• [Texte source]
§

Triple médaillée d’or olympique (en 1996 et 2000 en vitesse et en 2000 sur 500 mètres), la Française Félicia Ballanger a écrasé sa discipline. Confession d’une championne discrète, aujourd’hui chargée de mission sport auprès du haut-commissaire en Nouvelle-Calédonie, qui appartient au panthéon du sport français.
Qu’aviez-vous appris de vos premiers JO de 1992 à Barcelone ?
J’étais jeune, j’avais 21 ans. Cela a été un échec pour moi (4ème, Ndlr). Il a fallu en tirer pas mal de leçons. Cependant, cela a marqué aussi le début d’un travail encore plus poussé vers la performance. Et beaucoup de remises en question pour corriger ce qui n’allait pas. Avec le recul, cette expérience a été un mal nécessaire pour aller plus loin et pour atteindre la plus haute marche du podium.
En 1993, vous subissez également des blessures assez sérieuses. Etiez-vous alors loin de penser que des titres olympiques allaient suivre ?
Quand on évoque ces années entre 1991 et 1994, je n’étais pas encore dans la maîtrise totale de ma discipline. J’avais encore besoin d’apprendre beaucoup de choses. Je subissais des contre-performances. Les blessures s’ajoutaient. Cela arrive assez normalement dans une carrière de sportif. On a tous ce point commun où on perd une ou deux saisons à cause des blessures. Mais elles permettent aussi de se recentrer sur l’essentiel. On réfléchit alors aux raisons de ces blessures. On se promet de se remettre au travail encore plus dur pour revenir plus fort. Ce sont des moments difficiles qui sont souvent déclencheurs de nouvelles attitudes et engagements.

§

• [Entrées de la collection]
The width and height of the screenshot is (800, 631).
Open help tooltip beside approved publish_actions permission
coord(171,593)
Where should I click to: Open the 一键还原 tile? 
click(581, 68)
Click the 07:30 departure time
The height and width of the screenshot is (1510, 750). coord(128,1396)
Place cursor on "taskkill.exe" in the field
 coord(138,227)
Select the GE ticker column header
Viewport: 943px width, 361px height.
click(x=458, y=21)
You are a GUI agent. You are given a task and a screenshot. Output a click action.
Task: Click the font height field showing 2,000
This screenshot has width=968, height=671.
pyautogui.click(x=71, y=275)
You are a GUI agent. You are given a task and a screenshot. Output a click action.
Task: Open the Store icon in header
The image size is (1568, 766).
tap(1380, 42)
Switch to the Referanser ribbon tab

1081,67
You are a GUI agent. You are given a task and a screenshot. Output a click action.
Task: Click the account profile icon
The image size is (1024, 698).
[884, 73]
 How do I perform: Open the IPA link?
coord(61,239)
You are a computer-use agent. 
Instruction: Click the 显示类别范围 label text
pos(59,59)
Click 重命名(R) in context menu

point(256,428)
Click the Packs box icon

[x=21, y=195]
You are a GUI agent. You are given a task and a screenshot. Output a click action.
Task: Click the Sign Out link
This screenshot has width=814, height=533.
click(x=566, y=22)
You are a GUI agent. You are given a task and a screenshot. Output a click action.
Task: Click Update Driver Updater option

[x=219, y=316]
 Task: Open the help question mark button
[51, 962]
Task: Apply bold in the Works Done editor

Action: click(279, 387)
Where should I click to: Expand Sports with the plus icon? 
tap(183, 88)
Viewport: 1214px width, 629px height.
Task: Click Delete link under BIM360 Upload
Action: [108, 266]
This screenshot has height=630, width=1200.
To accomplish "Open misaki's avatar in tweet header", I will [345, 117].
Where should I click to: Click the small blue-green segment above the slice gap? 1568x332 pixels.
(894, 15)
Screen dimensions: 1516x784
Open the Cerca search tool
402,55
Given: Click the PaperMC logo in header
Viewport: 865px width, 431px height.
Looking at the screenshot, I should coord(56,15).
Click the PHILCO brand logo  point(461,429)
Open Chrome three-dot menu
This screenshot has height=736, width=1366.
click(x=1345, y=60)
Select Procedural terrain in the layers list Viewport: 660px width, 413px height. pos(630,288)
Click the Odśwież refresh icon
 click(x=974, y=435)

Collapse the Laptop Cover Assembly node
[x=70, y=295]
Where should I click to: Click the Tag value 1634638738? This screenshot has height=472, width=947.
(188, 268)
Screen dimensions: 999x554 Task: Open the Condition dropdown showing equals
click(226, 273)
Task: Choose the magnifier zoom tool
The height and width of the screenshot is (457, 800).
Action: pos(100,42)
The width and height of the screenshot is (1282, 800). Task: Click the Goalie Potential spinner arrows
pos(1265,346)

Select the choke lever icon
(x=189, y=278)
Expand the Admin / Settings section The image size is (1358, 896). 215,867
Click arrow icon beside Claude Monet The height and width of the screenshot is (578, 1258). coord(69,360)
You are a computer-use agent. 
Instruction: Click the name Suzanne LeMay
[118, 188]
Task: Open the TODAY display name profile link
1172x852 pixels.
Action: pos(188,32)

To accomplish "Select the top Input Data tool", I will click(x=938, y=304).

§

• [Consigne] D'après le texte source, quel âge avait Félicia Ballanger lors de ses premiers Jeux olympiques, en 1992 à Barcelone ?

• [Corrigé] Elle avait 21 ans.